══ Data provided ══

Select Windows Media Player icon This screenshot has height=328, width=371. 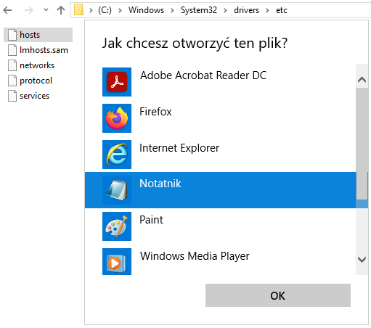click(117, 261)
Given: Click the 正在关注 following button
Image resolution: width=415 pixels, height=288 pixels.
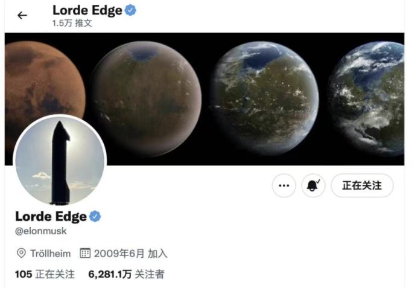Looking at the screenshot, I should point(362,185).
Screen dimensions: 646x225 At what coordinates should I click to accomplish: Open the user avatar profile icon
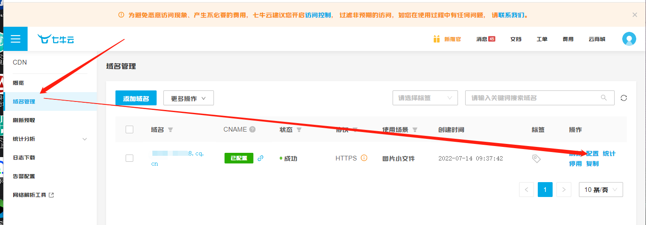tap(629, 39)
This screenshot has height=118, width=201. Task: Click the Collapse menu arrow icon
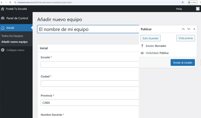[3, 50]
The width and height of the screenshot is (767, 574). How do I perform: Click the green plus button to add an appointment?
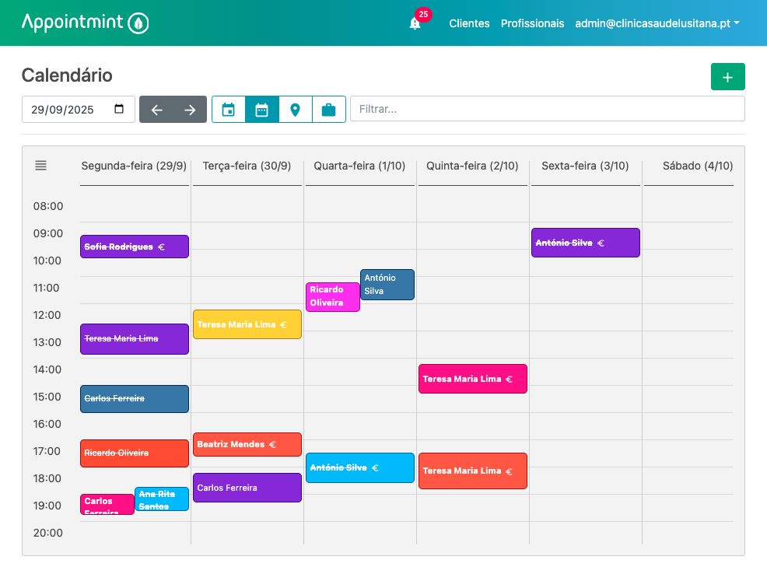click(x=727, y=76)
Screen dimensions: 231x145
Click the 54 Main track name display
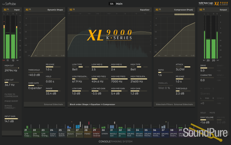pyautogui.click(x=116, y=4)
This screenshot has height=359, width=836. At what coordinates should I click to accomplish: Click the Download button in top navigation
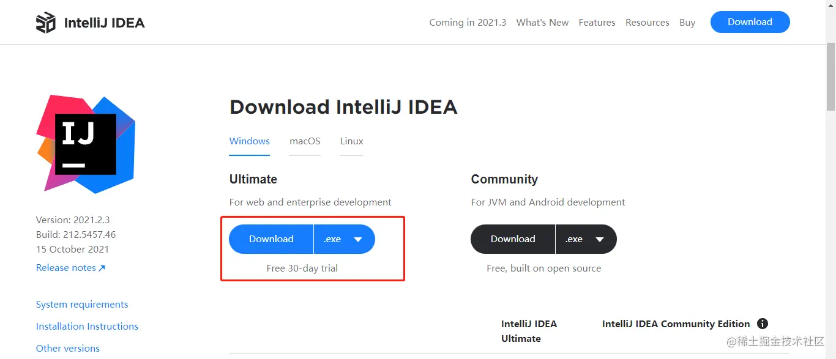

═══

▸ Exercise aim
Word for word, repeat only the lines from the line containing "Given: Click the 正在关注 following button" through the end of the data, without any pictures.

▸ Answer section
Given: Click the 正在关注 following button
Image resolution: width=415 pixels, height=288 pixels.
Looking at the screenshot, I should point(362,185).
Screen dimensions: 646x225 At what coordinates should I click to accomplish: Open the user avatar profile icon
tap(629, 39)
This screenshot has height=118, width=201. Task: Click the Collapse menu arrow icon
[3, 50]
The width and height of the screenshot is (767, 574). How do I perform: Click the green plus button to add an appointment?
click(x=727, y=76)
Screen dimensions: 231x145
Click the 54 Main track name display
pyautogui.click(x=116, y=4)
This screenshot has height=359, width=836. At what coordinates should I click to accomplish: Click the Download button in top navigation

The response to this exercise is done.